The Food Revolution Goes To Los Angeles
Los Angeles is the next stop on chef Jamie Oliver’s Food Revolution, the campaign aimed at weaning Americans off processed and junk food. He moved his whole family from London to the City of Angels after the Holidays with a view of replicating there the Emmy-Award performance he gave in Huntington, West Virginia, last year. The “unhealthiest city in America” had given him access to a couple of schools to demonstrate the feasibility of feeding children healthy meals. His tribulations as he was painstakingly implementing necessary changes made for a most gripping and inspiring Reality TV show. More importantly, drastic transformation occurred and is taking hold months after he and his crew left town.
The Los Angeles Unified School District (LAUSD), however, was clearly not inspired by Jamie’s Food Revolution Season 1. So far, they have adamantly refused him access to all schools. “Reality TV has a formula. You either have to have drama or create conflict to be successful. We’re not interested in either,” LAUSD spokesman Robert Alaniz told the Los Angeles Times.
LAUSD is responsible for 680,000 students, 80% of whom qualify for free or reduced-price lunches. Unlike Huntington’s schools, which were equipped with state-of-the-art, albeit typically unused, kitchens, most Los Angeles schools do not have proper cooking facilities and are provided meals by central kitchens. One can understand why LAUSD is concerned about its “nutritional” program being exposed for all Americans to see. No doubt Jamie Oliver would have his work cut out for him, were he given access to their food system.
Although Jamie Oliver has reportedly talked about being “deflated”, Los Angeles is not rid of him. He recently opened a public kitchen to offer free cooking classes. He’s also searching for families who are willing to welcome him and his TV crew in their homes as they embark on a journey to transform their unhealthy eating habits.
Meanwhile, he’s also kicking the Food Revolution grassroot campaign into higher gear, in Los Angeles and elsewhere. The ranks of his supporters have already swollen to more than 4,000 people in L.A. while Change.org is helping him circulate a petition requesting that LAUSD “let Jamie Oliver help”.
In fact, there’s hope that the Perfect Storm of Healthy Eating is near.
As recently as last month, Los Angeles implemented a radical food policy by effectively banning new fast-food restaurants in South Los Angeles, a 30 square-mile section of the city that counts about 1,000 fast-food joints and where 30% of the 750,000 residents are obese (it also trumps the rest of the megalopolis with respect to poverty, diabetes and heart disease). The regulation follows a one-year moratorium first enacted by the City Council in 2008. No new fast-food establishment has opened in the area since then.

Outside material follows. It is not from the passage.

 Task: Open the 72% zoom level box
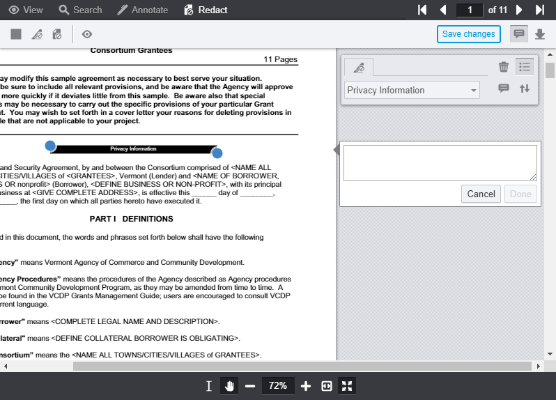click(278, 386)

“There are people who are accused of being the food police, of trying to control what goes into people’s mouths,” Bernard Parks, a city councilman who represents parts of South Los Angeles and also pushed for the change, told The New York Times. “But we just don’t think that we need to give fast food more rights around here. We don’t think our community needs to have 10 or 15 or 18 ways to eat a hamburger.” The example set in South Los Angeles may even be replicated in other cities such as Detroit and Philadelphia, if the advocacy group Physicians Committee for Responsible Medicine gets its way.
While stopping the growth of fast-food offerings is a step in the right direction, it won’t put an end to unhealthy eating. Families in search of a quick, cheap meal will still patronize the same places they’ve been relying on for years, even though the ambition of elected officials is to see these “food deserts” bloom with grocery stores filled with fresh produce and with healthy ready-meal alternatives to the local deep fried, processed fare.
Choice is of paramount importance. It is not enough to shift habits, however, as no adult will adopt a healthy diet just because he or she is told to. This is where the need for education comes in–cooking and nutrition classes, for adults (in public kitchens) and for children (in schools). This is also where boldness is required: let’s feed children what we know is healthy for them and not what they want, as Jamie Oliver has claimed over and over again, for it is a matter of responsibility.
The debate is on, in the City of Angels. I can’t wait to see how the British celebrity chef and his TV show will bring it to the next level, hopefully with the cooperation of LAUSD.
Image: McDonald's was born in 1940 60 miles east of Los Angeles. A couple of its earliest restaurants in the City of Angels are preserved as historical landmarks.